What is a right of first refusal clause in a real estate transaction?
A right of first refusal, “ROFR,” may be considered a common clause seen in real estate agreements. But the effects of an ROFR can be quite harmful if they are not properly negotiated.
ROFR is a concept that restricts the owner of real estate from selling property to anyone they desire. A ROFR is typically embedded in an agreement between the owner of real estate and the party who is granted the ROFR. The party who holds a ROFR has the right to purchase property from a seller who would otherwise sell it to a different buyer.
For example, if a seller desires to sell its property to A, but B is the ROFR holder under an agreement, the seller must first present the offer to B to give B the chance to accept or decline. The terms of the ROFR would be governed by the agreement between the seller and the holder of the ROFR.
What issues are faced by owners when dealing with ROFRs and why are these clauses disfavored?

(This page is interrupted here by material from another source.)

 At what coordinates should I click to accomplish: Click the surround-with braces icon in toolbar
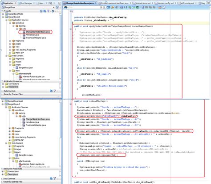pyautogui.click(x=126, y=7)

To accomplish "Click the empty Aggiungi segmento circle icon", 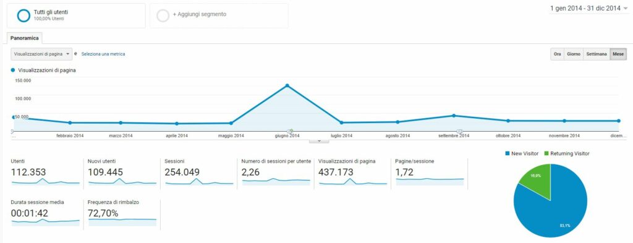I will (163, 15).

When A is told that its offer must first be presented to B, it may be discouraged from moving forward, and may even back out of the deal. Such clauses are risky because they can reduce the marketability of the property by deterring potential buyers. Most buyers would not be ready for the delays caused by deals where ROFRs are involved. The owner might also have its own reasons for wanting to sell to a third party rather than the ROFR holder. When the owner is locked into a ROFR, it loses its ability to freely negotiate with multiple buyers.

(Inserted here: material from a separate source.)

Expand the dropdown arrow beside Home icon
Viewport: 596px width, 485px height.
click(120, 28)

Let’s assume B was presented with the offer and declined. Does the ROFR continue if the original purchase terms between seller and A have changed?
It depends. The right varies depending on the way the parties structure the agreement. More often than not, agreements such as the one granting B the ROFR are not entirely clear. In such case, New Jersey law suggests that where the new terms are considered more favorable or more beneficial to a buyer, those terms must be presented to B. The test is whether the new terms are “materially” different from the original terms.

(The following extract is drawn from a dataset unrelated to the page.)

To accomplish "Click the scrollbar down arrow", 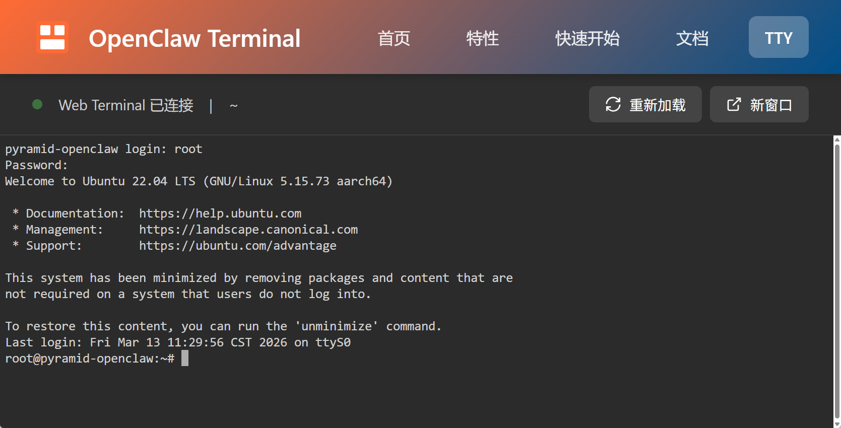I will pyautogui.click(x=837, y=424).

For example, if the purchase price was reduced, this would be considered a material term that is more beneficial to a buyer, and would need to be presented to B. However, whether an extension of the due diligence period under the original terms would rise to the same level is not as clear cut. Another legal concept that can come into play is the covenant of good faith and fair dealings. Courts have ruled in favor of ROFR holders if they can prove that the seller violated its general duty of good faith and fair dealing by not re-offering the new terms.
What are some tips a seller can follow when agreeing to a ROFR?
In the above scenario, having to present new terms to B can hold up the closing with A, or even cause A to walk away. Unfortunately, agreements with a ROFR clause lead to frequent litigation. As a result, the seller should try to avoid such clauses, or ensure that the terms of the ROFR are explicitly clear and properly negotiated. Some of these terms include: the triggering event for the ROFR, the expiration date of the ROFR, conditions for exercising the right, and the timing involved in accepting or rejecting the offer.
ROFR clauses are also seen in commercial leases where the tenant is the holder of the ROFR. In such case, the tenant is given the right to purchase the property if the landlord receives a third-party offer. The landlord should keep the same considerations in mind during lease negotiations. Many times, ambiguous language in leases will give a tenant the right to a ROFR “during the term of the lease.” This is problematic as it raises the question of whether the tenant has a ROFR each time the property is offered for sale during the term or just one right that terminates if the first offer is rejected. Again, it is important to clearly indicate whether the ROFR is an ongoing right.